Add the Dutch to the $15.8tn pension shortfall

Negligence. No other word for it. Unrealistic assumptions coupled with a race to the bottom on interest products has meant the top 20 nations have a $15.8 trillion unfunded liability in pensions. CM wrote of the crisis awaiting US public pensions a while back.

It seems the Dutch are the latest bunch of pensioners to reach for the pitchforks at the prospect of having their retirement severely cut back. Shaktie Rambaran Mishre, chair of the Dutch pension federation (representing 197 pension funds and their members), said contributions might have to rise by up to 30% over the next few years to ward off the prospect of having to cut the pensions of 2 million retirees. That will go down a treat.

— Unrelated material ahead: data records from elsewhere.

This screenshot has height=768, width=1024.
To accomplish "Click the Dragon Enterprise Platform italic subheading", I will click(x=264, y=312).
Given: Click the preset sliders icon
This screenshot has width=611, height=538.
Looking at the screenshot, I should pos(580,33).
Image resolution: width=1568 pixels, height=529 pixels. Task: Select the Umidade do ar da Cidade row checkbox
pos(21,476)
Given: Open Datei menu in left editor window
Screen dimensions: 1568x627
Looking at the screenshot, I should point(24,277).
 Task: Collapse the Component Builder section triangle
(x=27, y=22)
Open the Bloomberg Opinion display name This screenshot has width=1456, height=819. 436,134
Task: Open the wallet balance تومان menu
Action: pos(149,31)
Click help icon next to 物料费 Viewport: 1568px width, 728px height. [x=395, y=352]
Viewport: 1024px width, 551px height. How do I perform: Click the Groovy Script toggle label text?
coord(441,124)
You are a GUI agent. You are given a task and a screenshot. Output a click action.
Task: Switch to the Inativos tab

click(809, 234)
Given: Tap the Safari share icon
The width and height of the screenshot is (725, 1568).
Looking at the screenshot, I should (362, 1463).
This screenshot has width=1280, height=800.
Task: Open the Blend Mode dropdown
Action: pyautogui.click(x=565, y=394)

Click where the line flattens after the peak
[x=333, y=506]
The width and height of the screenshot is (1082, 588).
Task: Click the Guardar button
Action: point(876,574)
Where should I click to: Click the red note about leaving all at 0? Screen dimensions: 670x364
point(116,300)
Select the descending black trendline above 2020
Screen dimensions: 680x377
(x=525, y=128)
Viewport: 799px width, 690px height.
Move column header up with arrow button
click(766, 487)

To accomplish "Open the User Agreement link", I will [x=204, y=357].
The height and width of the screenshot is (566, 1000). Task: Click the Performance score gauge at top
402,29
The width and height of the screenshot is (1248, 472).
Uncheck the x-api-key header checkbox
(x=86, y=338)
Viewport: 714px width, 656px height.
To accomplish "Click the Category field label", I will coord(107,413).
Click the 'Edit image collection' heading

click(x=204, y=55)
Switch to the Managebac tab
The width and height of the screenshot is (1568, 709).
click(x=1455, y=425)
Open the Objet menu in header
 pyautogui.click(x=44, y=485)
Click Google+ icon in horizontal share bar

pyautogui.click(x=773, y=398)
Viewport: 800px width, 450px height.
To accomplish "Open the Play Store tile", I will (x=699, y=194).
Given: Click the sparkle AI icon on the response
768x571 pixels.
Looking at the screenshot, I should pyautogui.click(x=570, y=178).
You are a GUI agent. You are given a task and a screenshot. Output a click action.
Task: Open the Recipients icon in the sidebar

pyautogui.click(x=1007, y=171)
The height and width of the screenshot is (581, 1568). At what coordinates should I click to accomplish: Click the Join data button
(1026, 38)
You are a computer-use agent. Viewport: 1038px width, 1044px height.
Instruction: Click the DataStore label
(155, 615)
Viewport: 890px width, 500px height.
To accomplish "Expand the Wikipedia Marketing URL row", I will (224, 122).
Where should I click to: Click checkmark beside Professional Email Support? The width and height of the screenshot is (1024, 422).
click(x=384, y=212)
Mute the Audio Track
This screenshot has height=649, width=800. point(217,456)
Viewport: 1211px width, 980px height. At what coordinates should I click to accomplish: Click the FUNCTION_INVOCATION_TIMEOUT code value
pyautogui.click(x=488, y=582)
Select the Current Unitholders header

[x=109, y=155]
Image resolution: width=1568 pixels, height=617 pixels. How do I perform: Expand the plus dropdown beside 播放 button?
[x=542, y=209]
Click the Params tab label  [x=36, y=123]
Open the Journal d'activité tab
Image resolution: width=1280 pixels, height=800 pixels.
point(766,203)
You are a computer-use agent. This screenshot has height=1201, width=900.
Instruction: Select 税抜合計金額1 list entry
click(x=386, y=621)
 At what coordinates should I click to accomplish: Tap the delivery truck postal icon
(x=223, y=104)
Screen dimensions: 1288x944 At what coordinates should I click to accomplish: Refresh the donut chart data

Zerohedge noted the lower Dutch risk-free rate is not low enough, and as a result about 70 employer-run pension funds with 12.1m members had funding ratios below the statutory minimum at the end of September, according to the Dutch central bank. And here lies the rub: if funds have ratios below the legal minimum for five consecutive years or have no prospect of recovering to a more healthy level, they must cut their payouts.

Can you imagine all of the Dutch who were looking forward to taking a round the world cruise to celebrate 40 years of hard work to face the reality that they’ll only be able to take a cruise down the Amsterdam canals.

This is an utter disgrace. You’d have to be asleep at the wheel as a regulator not to recognize expected returns on funds were so unrealistic as to beggar belief. Actuarial accounting lets you get away with it.

Yet the evil pensions funds will be the villains even though the supervisor left these children alone with a box of matches. Just watch them come home and act surprised that the house has burnt down.

We’re getting a taste of the remedy from the State of Illinois. It is issuing bonds specifically to help plug the gap. Rhode Island has gone the other way – take a 40% haircut or risk having nothing. Way to go!

It is worth factoring the longer term risk of the fall in consumption that this will ultimately have if even a slither or $16tn is no longer recycled into the economy.